天堂さんは青いガウンを羽織り戻ってくると、食卓の椅子に腰を掛け誰にともなしに呟く。
「あぁ、疲れた。もうシンプルに、上下黒のジャケパンにしようかな。そこに白いシャツとネイビーのネクタイを合わせれば、どうにか格好がつくでしょう」
「おう。もう、それでいいよ。迷った時はシンプルイズベストだろ」
那津さんも、それに同調する。明らかに疲弊している天堂さんに私は尋ねた。
「……あの、那津さんのお父様のお見舞いに行くための服が決まらずに悩んでいらっしゃるんですか?」
「イエース。僕はわりと衣装持ちのほうだと思うけれど、だからこそ、自分に似合う洋服が分からなくなってしまってね。まったく今日に限って参ったよ」
その瞬間、思い切って告げた。
「差し出がましいかもしれませんが、上下黒は喪服っぽい印象になるのでお見舞いには向いていないと思います」
一瞬、沈黙が訪れる。しかし、構わず言葉を続けた。
「今の季節なら、もう少し軽い色のジャケットのほうが良いかなと。明るいベージュやグレーのジャケットはお持ちですか? もしもお持ちなら、そこに淡いブルーやピンクのシャツを合わせて、ボトムには細身のパンツを穿くと締まった印象になると思います」
「なるほど……。たしかにその通りだね。僕は完全にTPOも季節感も無視するところだった」
天堂さんが目を丸くして驚く。
「それから、ネクタイはあえてしなくても良いかもしれません。入院中は何かと精神的に不安定かと思いますし、カチッとしすぎないほうがお父様も身構えずに済むかなと。その分、首元や腕にアクセサリーを身に付けないことでTPOをわきまえた印象になると思います。ベルトをして、コーディネート全体を引き締めるのもお忘れなく。あ、ちなみに靴ですが……」
すかさず那津さんが口を開く。
「ちょ、ちょ、ちょっとタンマ。アンタ、さっきから一体何なんだよ」
目を丸くして驚く彼を前に、私は「すみません。出過ぎた発言でした」と詫びる。しかし、次の瞬間、彼からは意外な言葉が飛び出した。
「マジ最高!」
「……え?」
「だから、最高だって言ってんだよ。
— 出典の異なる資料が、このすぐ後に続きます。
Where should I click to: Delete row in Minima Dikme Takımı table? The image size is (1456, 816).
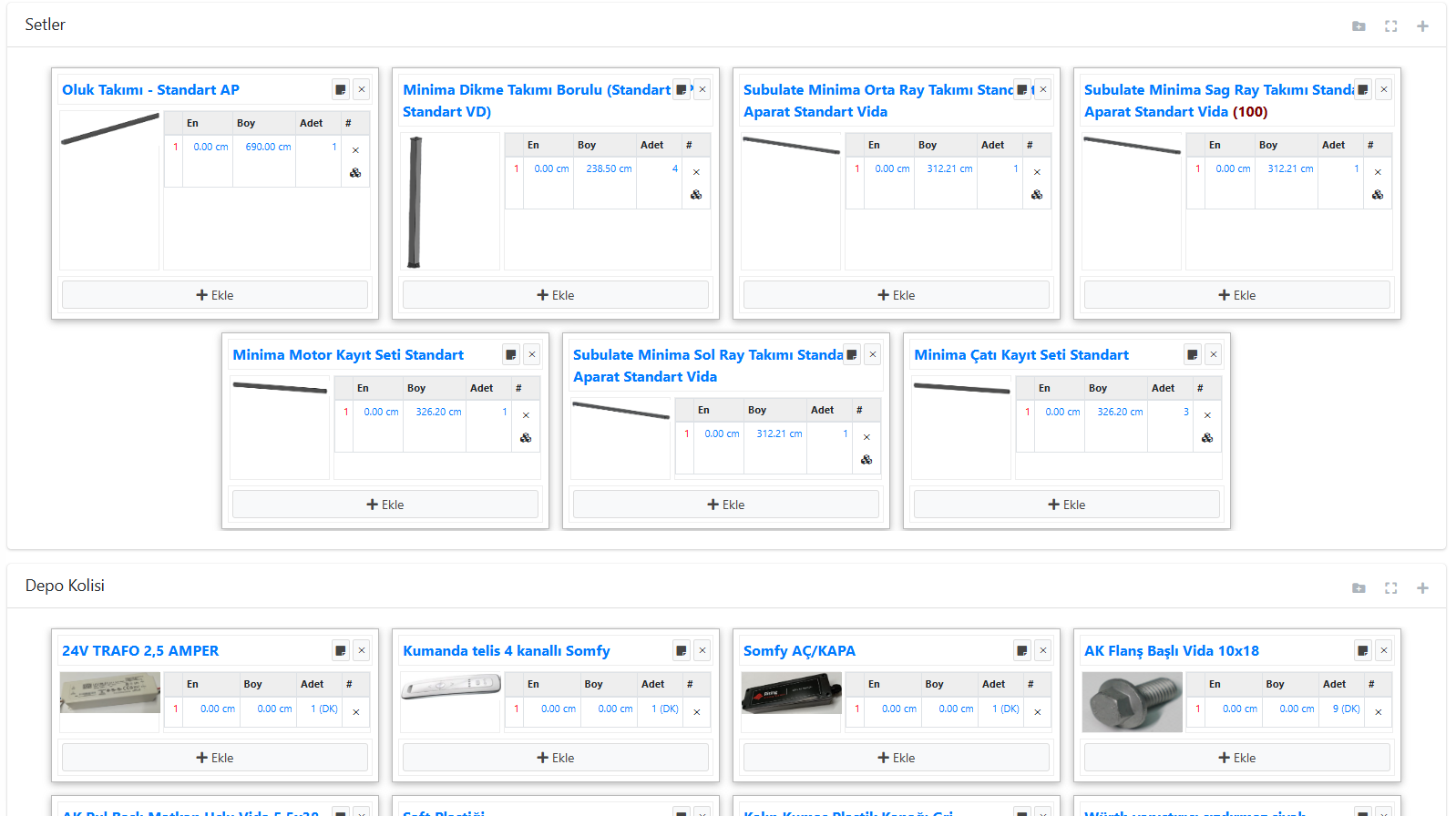696,172
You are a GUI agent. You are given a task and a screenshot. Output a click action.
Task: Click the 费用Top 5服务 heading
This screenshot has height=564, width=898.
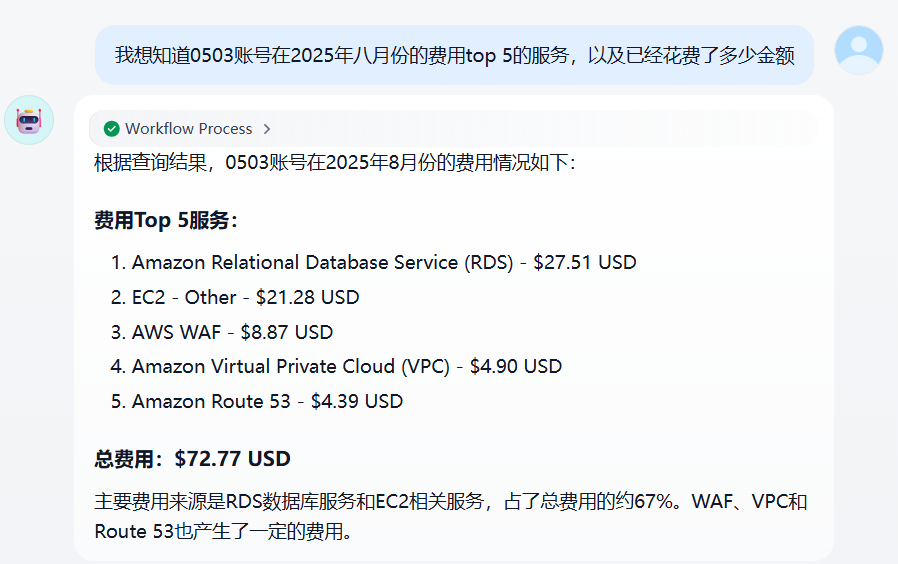coord(166,220)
もしかして葉って、アパレル経験者? じゃないと、そのスゲーアドバイスは出てこないよな?」
那津さんは一気に破顔すると、両腕いっぱいに抱えた服を床に投げ捨て、私の手を握る。
「……実は独身時代、地元にある男性向けセレクトショップで少し働いていました。でも、たった二年ちょっとの話ですよ。ただのバイトでしたし、全然大した経験じゃありません」
彼らに打ち明けた話は、本当だった。私は地元・福岡の服飾系短大を卒業後、二年間ほど市内のショッピングモールでアパレル店員として勤務していた。
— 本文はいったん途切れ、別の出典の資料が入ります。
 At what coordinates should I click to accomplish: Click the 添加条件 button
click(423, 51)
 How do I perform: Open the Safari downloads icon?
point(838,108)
当時から料理人として働く夢を漠然と抱いていたが、専門の学校を出ていない自分が料理の道に進むことに対して勇気が出ず、結論が出るまでの間、ひとまず働くことにしたのだ。
ただ、アパレルは給料が安い。たしか当時、時給八百円だった。それでもあの頃の私は、親元を離れて小さなアパートに住み、質素倹約に暮らす日々に充足感を覚えていた。
もう十年以上前の話である。今日まで忘れていたくらいだし、あの経験に価値を見出したことも一度もない。
その時に貯めたお金で思い切って調理師学校に通い、卒業後は飲食店に勤め、英治と知り合い結婚した後の人生のほうがハードで、アパレルの経験など記憶の彼方に葬り去られていたのだ。
しかし、彼らは険悪なムードから一転し、「救世主が現れた!」と騒ぎ始め、こちらが恐縮してしまうほど喜んでいる。
「こんなに簡単な意見、誰にでも言えますって」
慌てて二人を制するが、那津さんは「ウチの店で葉のファッション講座やろう」と勝手に盛り上がり、天堂さんに至っては着たばかりのガウンを脱いで、なぜか小躍りをしている。子供か。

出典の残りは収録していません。